この絵は、片手にカバンを持ち、もう一方の手で傘をさしている愛らしいネズミが描かれたものです。2019年1月、港区内の防潮扉に描かれているのが発見され、またたく間にSNSで拡散されるなど、ネット上でも大きな関心を集めたのは記憶に新しいでしょう。
当初、東京都は公共物への落書きを認めない姿勢を示していましたが、近隣住民から「地域の貴重な資源として、多くの人が見られるようにしてほしい」という熱い要望が寄せられたのです。これを受けて、都は防潮扉から絵の部分を取り外し、適切な管理のもとで展示することを決断しました。

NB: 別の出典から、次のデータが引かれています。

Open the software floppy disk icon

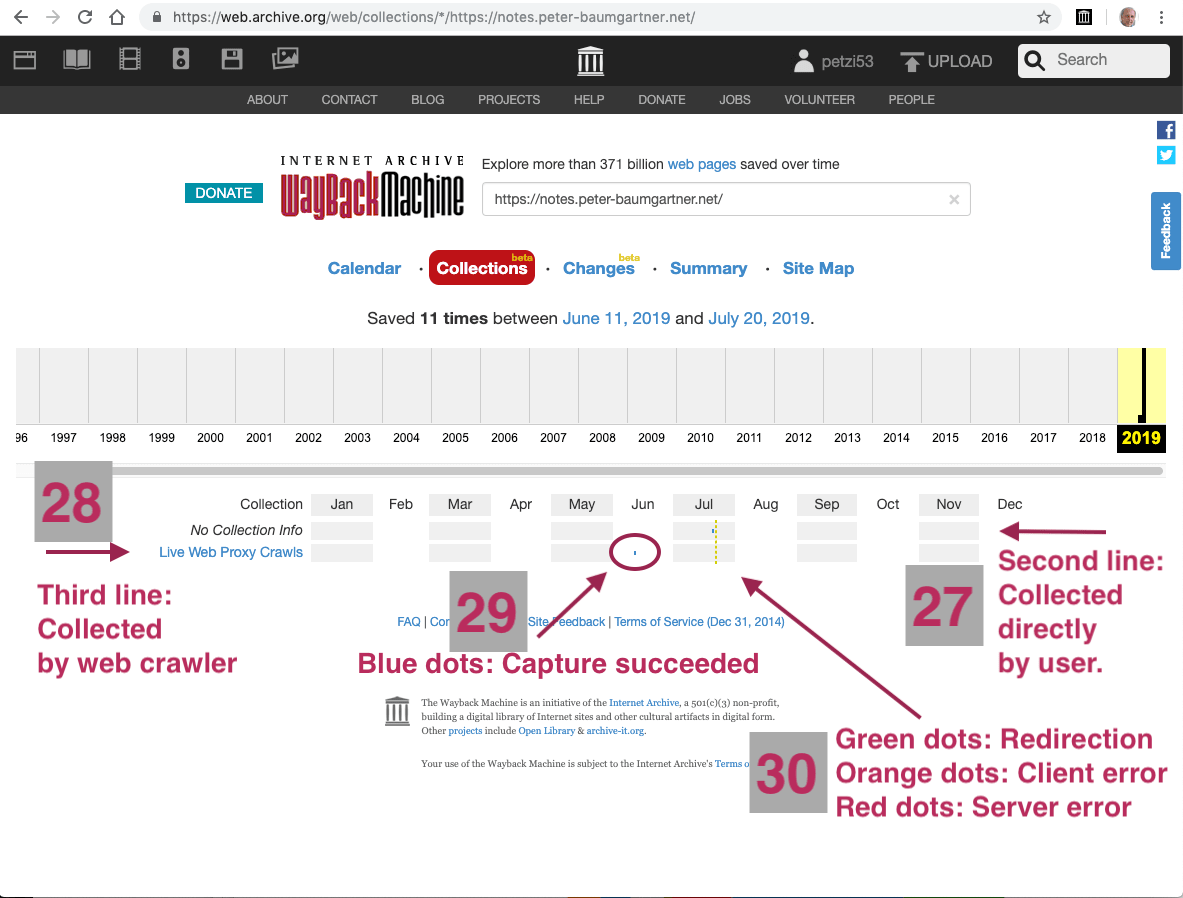(x=232, y=60)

都庁での展示には3万5000人が殺到!日の出ふ頭の新たな名所に
実は、このネズミの絵は2019年4月から5月にかけても東京都庁で公開されており、その際には約3万5000人もの人々が詰めかけました。SNSでは「本物ならすごい」「落書きだけど見に行きたい」と、アートとしての価値を巡る議論も巻き起こっています。
今回、新たな展示場所として選ばれたのは、防潮扉からもほど近い日の出ふ頭にあるクルーズ船「シンフォニー」の待合所です。展示期間は2019年11月25日からとなっており、午前10時から午後7時までの間であれば、乗船チケットを持たない方でも自由に見学が可能です。
ここで「グラフィティ」という言葉について少し触れておきましょう。これは壁や公共物などに描かれる文字や絵のことですが、多くは無許可で行われるため法律上は器物損壊にあたります。バンクシーは、その違法性と芸術性の境界線で戦う、非常に特殊な存在なのです。
私個人の意見としては、たとえ真贋が不明であっても、一つの表現がこれほど多くの人々を動かし、地域の活性化に繋がっているという現象自体が非常に現代的で面白いと感じます。落書きを容認することへの賛否はありますが、観光資源としての活用は一つの解と言えるでしょう。
都は「落書きそのものを推奨するわけではないが、ふ頭の賑わいに貢献してほしい」と説明しています。冬の気配が近づくお台場エリアの散策ついでに、話題のネズミに会いに行ってみてはいかがでしょうか。今しか見られない都会の奇跡を、ぜひその目で確かめてみてください。